| Permintaan A |
Dalam tulisan tentang foto berita olahraga di bawah, media apa saja yang disebut di paragraf yang diawali "Foto Kompas, Antara Foto"?

══ Bagian dokumen ══

—
Sejujurnya saya bukan pembaca setia berita olahraga, namun saya tertarik pada foto berita olahraga yang kuat. Misalnya berupa foto tunggal olahragawan, dia tampak bernyawa. Foto David Beckham yang dibidik dari belakang, saat dia pamit bertelanjang dada, melalui lorong, dielu-elukan penggemar (2013), bagi saya kuat.

—
Sepintas melihat secara acak foto-foto berita kemenangan Persib dalam Liga 1 BRI pekan lalu, saya kecewa. Tak banyak foto kuat. Namun saya berharap bahwa saya salah dan sembrono menyimpulkan.
—
Foto Kompas, Antara Foto, dan Pikiran Rakyat (PR) bagus. Untuk PR, sebagai media Bandung, tentu harus oke sip. Adapun dari media lain, termasuk foto dari lapangan di Tribun Jabar, sejauh saya melihat, tidak mengesankan. Tolong Anda koreksi kalau saya kurang cermat.
Kalau foto flare, di media sosial maupun media berita terlembagakan, memang banyak yang menarik. Yah, foto olahraga, demikian pula pertunjukan seni, itu tak mudah. Akses bagi pewarta foto terbatas, dan menuntut peralatan memadai.
Adapun foto akun resmi Persib di Instagram tentu bagus karena buatan, katakanlah, orang dalam. Foto medali yang akan dijamah banyak tangan itu menarik. Begitu pula foto dari situs web Persib kuat, dan itu wajar, karena karya fotografer mereka. Maka Berita Nasional memanfaatkan foto resmi tersebut, dengan atribusi.

═══

| Permintaan B |
Bisakah Anda menyusun ulang baris-baris catatan sebagai daftar bernomor, mulai dari baris yang memuat "The width and" hingga baris terakhir catatan, tanpa baris kosong dan tanpa gambar?

══ Catatan yang ditampilkan ══

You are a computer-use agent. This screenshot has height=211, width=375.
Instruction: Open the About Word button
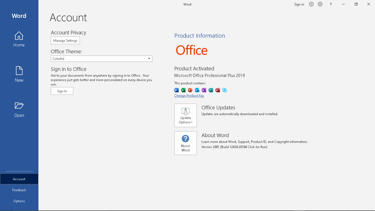point(186,143)
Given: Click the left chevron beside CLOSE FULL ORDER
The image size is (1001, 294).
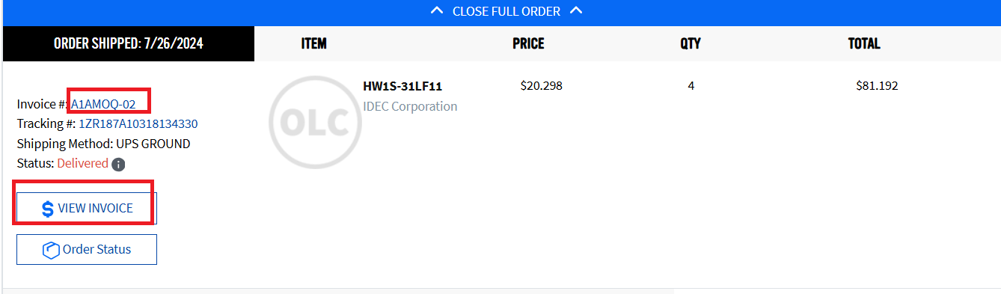Looking at the screenshot, I should point(438,11).
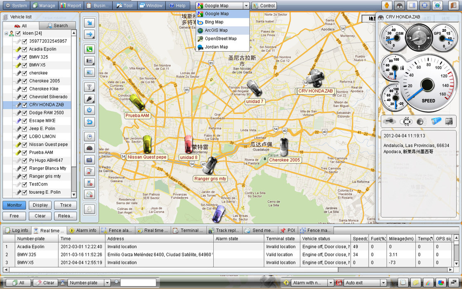Click the exit door icon at top right
This screenshot has width=462, height=289.
[453, 6]
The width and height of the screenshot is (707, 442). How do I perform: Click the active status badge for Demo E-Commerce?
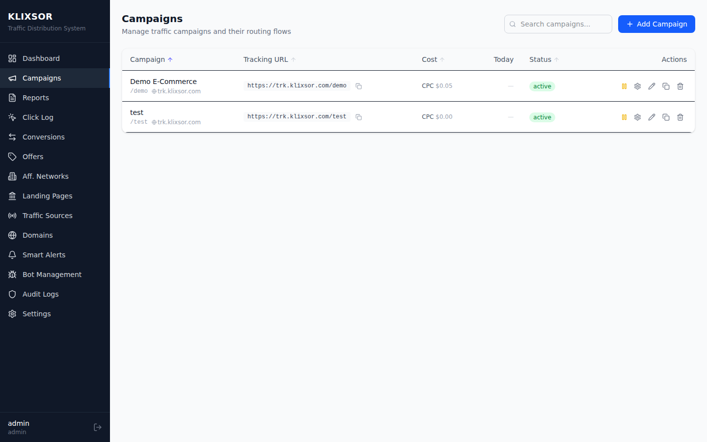[x=542, y=86]
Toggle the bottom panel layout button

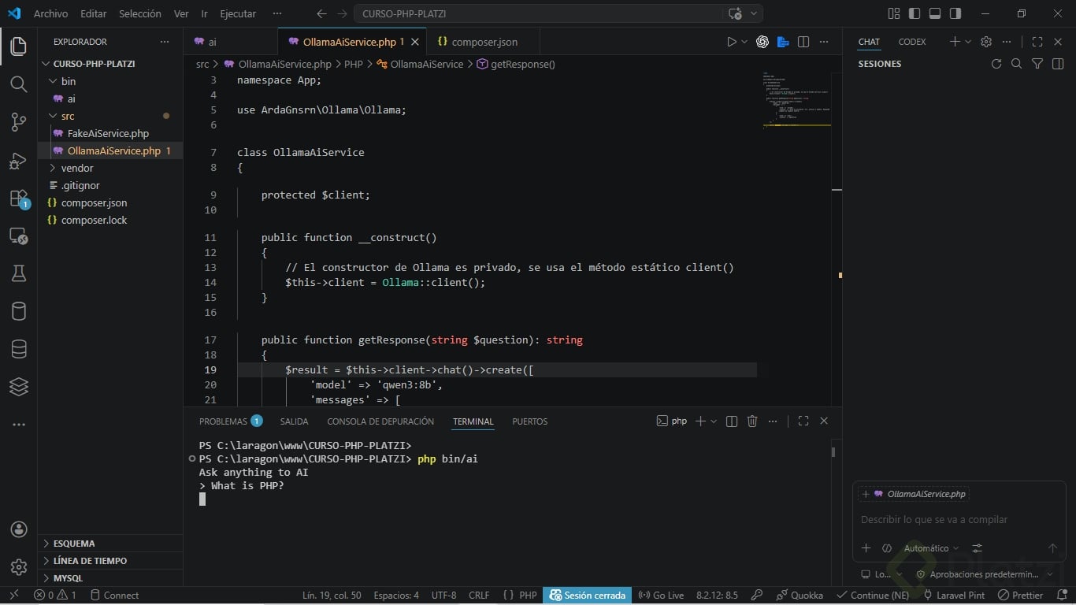click(934, 13)
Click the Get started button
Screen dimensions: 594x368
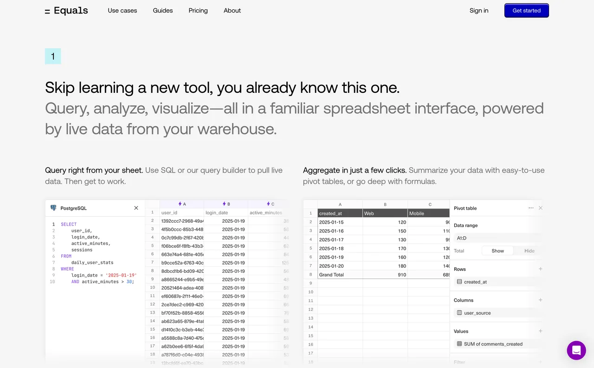coord(526,10)
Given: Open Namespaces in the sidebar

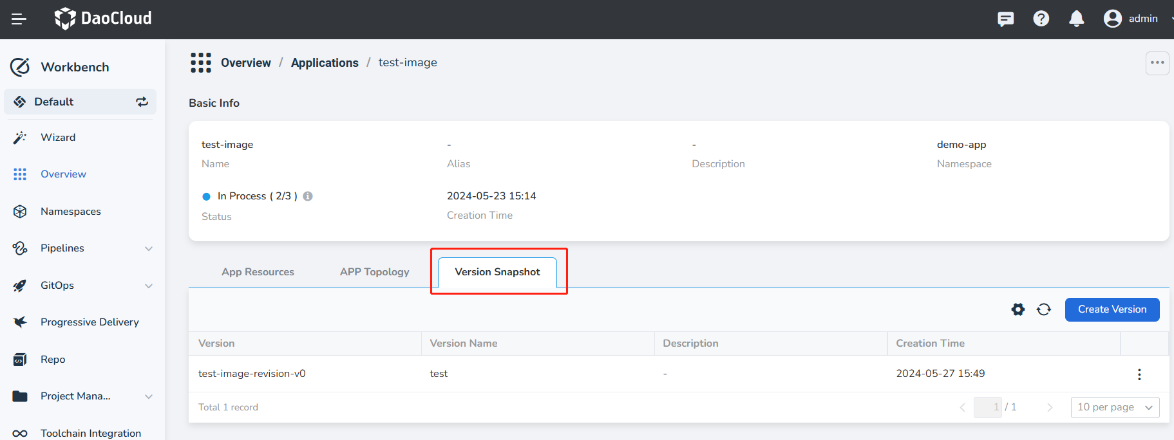Looking at the screenshot, I should 70,212.
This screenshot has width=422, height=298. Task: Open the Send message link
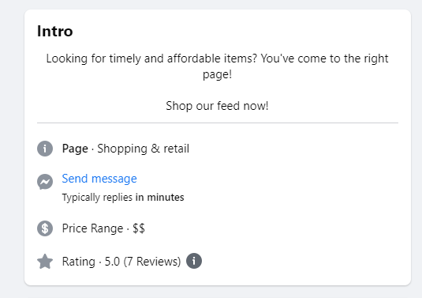coord(99,179)
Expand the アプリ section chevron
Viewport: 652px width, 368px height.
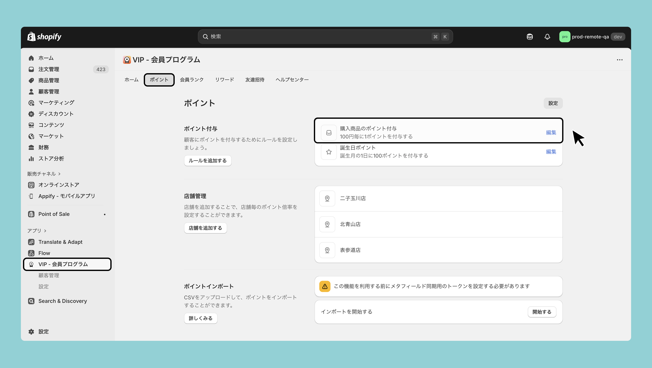45,231
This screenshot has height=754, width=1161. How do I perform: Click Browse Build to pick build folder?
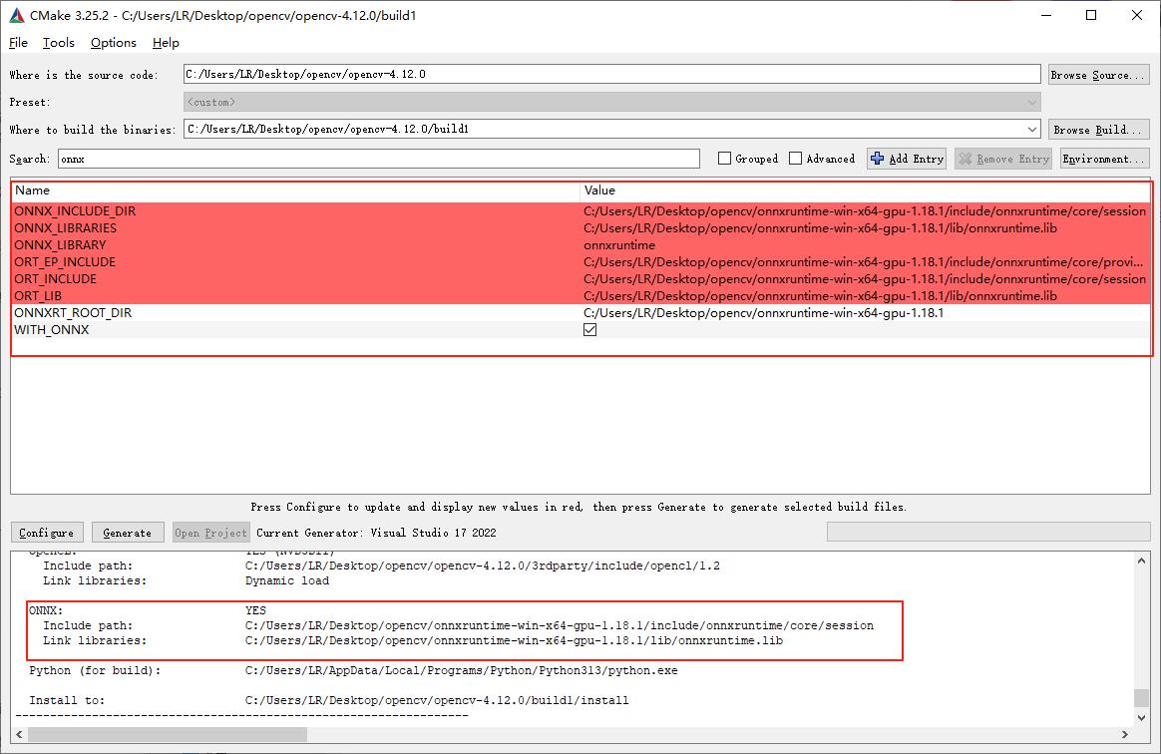click(x=1098, y=128)
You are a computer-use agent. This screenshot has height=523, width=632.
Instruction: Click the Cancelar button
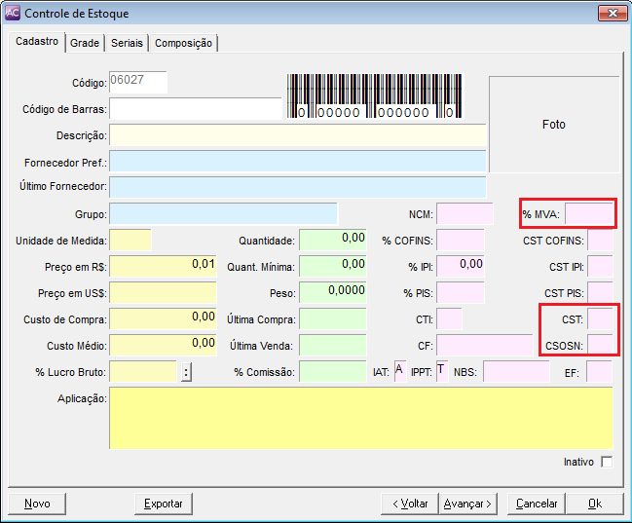pos(537,504)
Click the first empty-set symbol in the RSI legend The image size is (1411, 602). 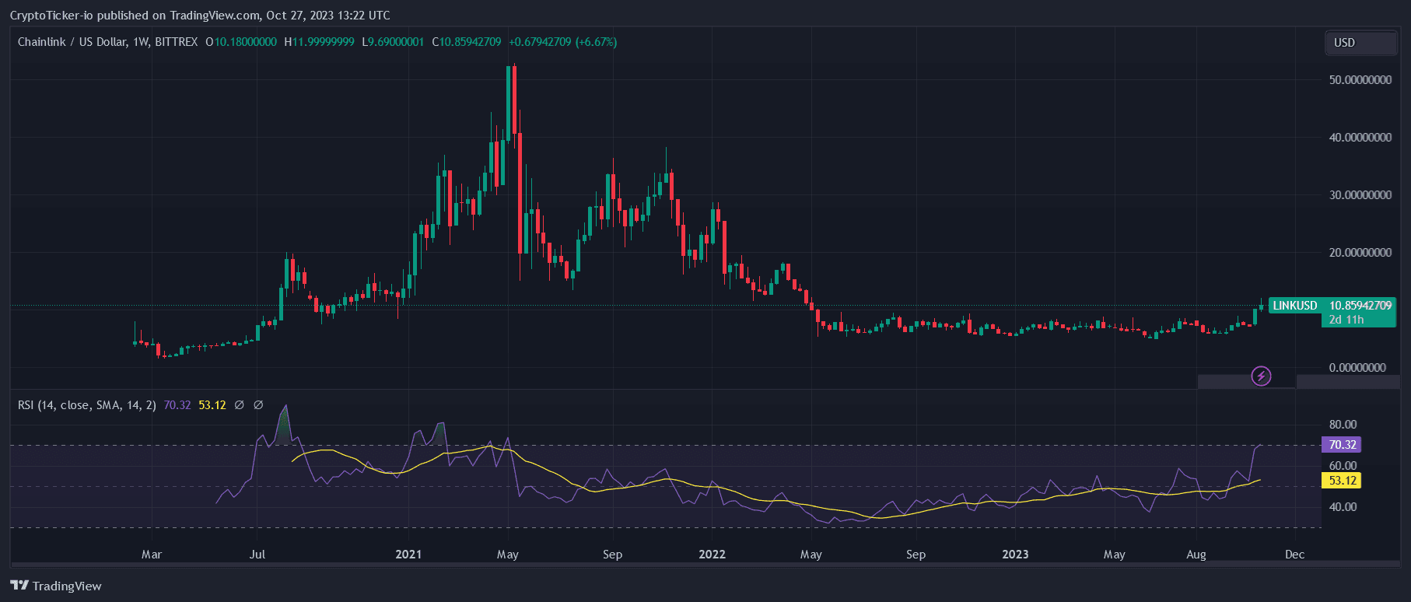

═══

| Jawaban benar A |
- Kompas
- Antara Foto
- Pikiran Rakyat (PR)
- Tribun Jabar

| Jawaban benar B |
1. The width and height of the screenshot is (707, 442). How do I perform: Click the active status badge for Demo E-Commerce?
2. [x=542, y=86]
3. Toggle the bottom panel layout button
4. click(934, 13)
5. Click the Get started button
6. Screen dimensions: 594x368
7. coord(526,10)
8. Given: Open Namespaces in the sidebar
9. Looking at the screenshot, I should 70,212.
10. This screenshot has width=422, height=298. Task: Open the Send message link
11. coord(99,179)
12. Expand the アプリ section chevron
13. Viewport: 652px width, 368px height.
14. 45,231
15. This screenshot has height=754, width=1161. How do I perform: Click Browse Build to pick build folder?
16. click(x=1098, y=128)
17. You are a computer-use agent. This screenshot has height=523, width=632.
18. Instruction: Click the Cancelar button
19. pos(537,504)
20. Click the first empty-set symbol in the RSI legend The image size is (1411, 602). 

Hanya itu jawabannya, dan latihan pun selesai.